Subsequently, we also formed a new diagnostic division of Applied StemCell, AccuRef Diagnostics, as a global provider of molecular and cellular reference standards for assay development, proficiency testing, and quality control; and started a new bioproduction service platform based on ASC’s TARGATT™ technology for high yield production of recombinant proteins in transgenic animal (rabbit) or cell lines (CHO cells).
One of our main achievements was our certification for two ISO Quality Management Systems (QMS), the ISO 9001:2015 and 13485:2016, for Applied StemCell and Accuref Diagnostics services and products. This certification has established us a leading quality provider of gene editing services and products, and solutions for personalized companion diagnostics.
Cade Hildreth: That is an interesting evolution. What types of partnerships or collaborations interest your group?

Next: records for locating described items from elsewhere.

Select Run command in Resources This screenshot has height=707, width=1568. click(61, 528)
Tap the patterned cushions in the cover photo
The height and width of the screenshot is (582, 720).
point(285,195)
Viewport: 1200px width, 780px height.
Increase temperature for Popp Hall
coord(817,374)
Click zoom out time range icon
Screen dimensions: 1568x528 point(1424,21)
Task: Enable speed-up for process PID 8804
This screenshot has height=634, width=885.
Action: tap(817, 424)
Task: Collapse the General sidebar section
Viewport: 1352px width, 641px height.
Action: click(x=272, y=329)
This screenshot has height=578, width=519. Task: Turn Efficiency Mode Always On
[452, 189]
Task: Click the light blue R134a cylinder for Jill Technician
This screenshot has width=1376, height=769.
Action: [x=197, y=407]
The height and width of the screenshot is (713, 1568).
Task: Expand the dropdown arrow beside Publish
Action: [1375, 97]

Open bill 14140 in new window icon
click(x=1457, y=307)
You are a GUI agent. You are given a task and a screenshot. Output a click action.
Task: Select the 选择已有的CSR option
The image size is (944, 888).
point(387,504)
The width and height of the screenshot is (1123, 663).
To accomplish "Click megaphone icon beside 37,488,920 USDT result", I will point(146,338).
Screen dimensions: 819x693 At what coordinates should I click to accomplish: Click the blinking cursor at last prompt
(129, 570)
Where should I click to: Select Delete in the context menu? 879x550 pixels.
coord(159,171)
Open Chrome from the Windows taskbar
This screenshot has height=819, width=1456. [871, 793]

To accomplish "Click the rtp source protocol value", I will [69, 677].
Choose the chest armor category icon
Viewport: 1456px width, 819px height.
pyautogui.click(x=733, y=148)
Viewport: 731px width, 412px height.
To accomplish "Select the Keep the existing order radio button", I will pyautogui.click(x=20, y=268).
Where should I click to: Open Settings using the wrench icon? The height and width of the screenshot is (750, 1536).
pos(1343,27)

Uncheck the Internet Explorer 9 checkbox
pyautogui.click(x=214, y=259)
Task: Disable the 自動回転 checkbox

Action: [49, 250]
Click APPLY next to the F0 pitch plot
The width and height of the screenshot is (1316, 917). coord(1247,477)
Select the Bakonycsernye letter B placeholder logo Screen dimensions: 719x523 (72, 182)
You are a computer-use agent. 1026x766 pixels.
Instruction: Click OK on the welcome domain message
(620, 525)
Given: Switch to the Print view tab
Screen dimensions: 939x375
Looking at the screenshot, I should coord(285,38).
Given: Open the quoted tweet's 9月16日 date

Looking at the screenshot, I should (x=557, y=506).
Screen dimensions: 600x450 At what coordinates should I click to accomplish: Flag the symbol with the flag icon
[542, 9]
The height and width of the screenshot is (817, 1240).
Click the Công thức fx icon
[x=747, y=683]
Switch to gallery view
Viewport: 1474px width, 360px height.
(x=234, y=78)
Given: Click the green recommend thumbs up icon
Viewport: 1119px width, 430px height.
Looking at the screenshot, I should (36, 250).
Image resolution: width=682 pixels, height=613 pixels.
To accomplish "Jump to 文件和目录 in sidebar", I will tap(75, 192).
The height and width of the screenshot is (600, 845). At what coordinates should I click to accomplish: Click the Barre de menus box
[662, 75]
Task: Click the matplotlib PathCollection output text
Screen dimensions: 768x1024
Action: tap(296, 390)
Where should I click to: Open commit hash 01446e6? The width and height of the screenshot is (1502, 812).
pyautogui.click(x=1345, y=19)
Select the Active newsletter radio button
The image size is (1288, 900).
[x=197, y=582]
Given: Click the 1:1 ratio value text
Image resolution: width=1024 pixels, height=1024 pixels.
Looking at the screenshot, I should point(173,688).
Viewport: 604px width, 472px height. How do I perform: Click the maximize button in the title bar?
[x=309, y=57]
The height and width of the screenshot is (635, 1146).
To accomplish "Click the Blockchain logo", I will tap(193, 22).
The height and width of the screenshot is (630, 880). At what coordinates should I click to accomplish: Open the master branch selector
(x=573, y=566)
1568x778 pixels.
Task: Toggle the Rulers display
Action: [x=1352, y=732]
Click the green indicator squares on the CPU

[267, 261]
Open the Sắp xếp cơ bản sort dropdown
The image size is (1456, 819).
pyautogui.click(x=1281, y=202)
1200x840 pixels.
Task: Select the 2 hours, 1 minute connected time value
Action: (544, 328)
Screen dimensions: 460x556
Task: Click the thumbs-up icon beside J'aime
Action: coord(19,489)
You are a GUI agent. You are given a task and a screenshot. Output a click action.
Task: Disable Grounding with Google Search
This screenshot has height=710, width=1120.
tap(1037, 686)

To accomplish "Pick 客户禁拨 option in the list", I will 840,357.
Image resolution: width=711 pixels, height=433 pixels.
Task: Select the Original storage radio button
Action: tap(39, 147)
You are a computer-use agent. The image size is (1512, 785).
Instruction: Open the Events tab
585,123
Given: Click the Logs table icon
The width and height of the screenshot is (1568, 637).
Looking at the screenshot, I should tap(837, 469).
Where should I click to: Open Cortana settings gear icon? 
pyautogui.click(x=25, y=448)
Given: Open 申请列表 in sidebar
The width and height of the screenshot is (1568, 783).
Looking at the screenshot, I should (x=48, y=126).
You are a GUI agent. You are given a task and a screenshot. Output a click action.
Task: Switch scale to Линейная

Dr. Ruby Yanru Chen-Tsai: We are looking for collaborators for our TARGATT™ master cell lines: CHO lines for bioproduction, and master iPSC lines for generating lineage-specific knock-in reporter lines for drug discovery and screening; and TARGATT™ animal models: transgenic rat cre- lines and other knock-in lines, and bioproduction using TARGATT™ rabbit technologies. We are also actively looking for partners in using TARGATT™ for CAR-T therapy.
Cade Hildreth: I have really enjoyed this interview. As my final question, what are your 5-year goals for Applied StemCell?
Dr. Ruby Yanru Chen-Tsai: We would like Applied StemCell to be a key player in cell and gene therapy with one to two clinical stage gene/ cell therapy drugs, and at least one FDA-approved gene therapy drug in the market. Another goal is to expand our diagnostics, bioproduction and therapeutic programs, and grow our biomedical research tool platform by using cutting-edge technologies and help advance biomedical research and discoveries.